Auguste ne put retenir un sourire de satisfaction. Les asperges cultivées sous les dômes hydroponiques du cratère Tycho étaient réputées dans tout le système solaire pour leur tendreté exceptionnelle, résultat de la faible gravité lunaire. Un ingrédient parfait pour le menu de ce soir.

Le Restaurant "Le Périhélie" occupait tout le niveau supérieur de la Station Culinaire Orbitale, une structure élégante en forme de champignon géant tournant gracieusement à 400 kilomètres au-dessus de l'équateur. Établissement trois étoiles du prestigieux Guide Galactique Michelin, c'était la destination gastronomique la plus prisée de l'espace circumterrestre.

Auguste traversa la cuisine principale, saluant au passage ses quinze commis et apprentis qui s'affairaient déjà aux préparations matinales. La pièce était un chef-d'œuvre de technologie culinaire : plans de travail en acier inoxydable magnétisé pour maintenir ustensiles et ingrédients en gravité artificielle, fours atomiques à température ultra-précise, et bien sûr, le joyau de la cuisine, le Synthétiseur Gastronomique Modèle VII capable de reconstituer n'importe quelle saveur terrestre à partir de molécules de base.

Mais Auguste n'utilisait le Synthétiseur que rarement, par principe. La vraie cuisine, selon lui, nécessitait de vrais ingrédients, venus des quatre coins du système solaire.

"Marguerite !" appela-t-il sa chef pâtissière, "où en sommes-nous avec la commande de miel vénusien ?"

Une femme d'une cinquantaine d'années, les cheveux soigneusement cachés sous un filet argenté, leva les yeux de son plan de travail où trônaient des rangées impeccables de petits fours.

"Le cargo de Vénus a eu du retard à cause d'une tempête solaire, Chef. Mais le miel sera là avant midi. J'ai vérifié personnellement avec le contrôle orbital."
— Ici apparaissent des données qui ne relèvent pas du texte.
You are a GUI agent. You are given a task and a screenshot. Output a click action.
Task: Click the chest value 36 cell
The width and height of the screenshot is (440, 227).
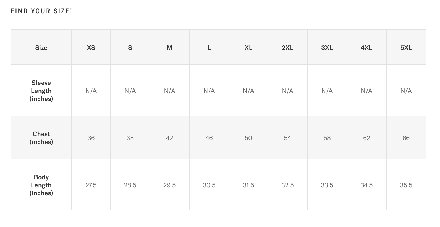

Auguste hocha la tête. Le miel des abeilles génétiquement adaptées aux serres pressurisées de la Station Botanique Vénusienne Numéro 3 possédait une saveur florale unique, légèrement citronnée, parfaite pour sa recette de soufflé au citron atomique.

Il se dirigea vers la chambre froide principale, une vaste pièce maintenue à température constante par un système de réfrigération au plutonium. Les portes épaisses s'ouvrirent dans un souffle d'air glacé révélant des rangées de casiers étiquetés avec soin.

SECTEUR TERRE : Viandes de bœuf normand élevé en apesanteur (plus tendre que tout ce qui existait avant la conquête spatiale), légumes hydroponiques des fermes verticales de Nouvelle-Tokyo, fromages affinés dans les caves naturelles reconstituées du satellite culinaire français.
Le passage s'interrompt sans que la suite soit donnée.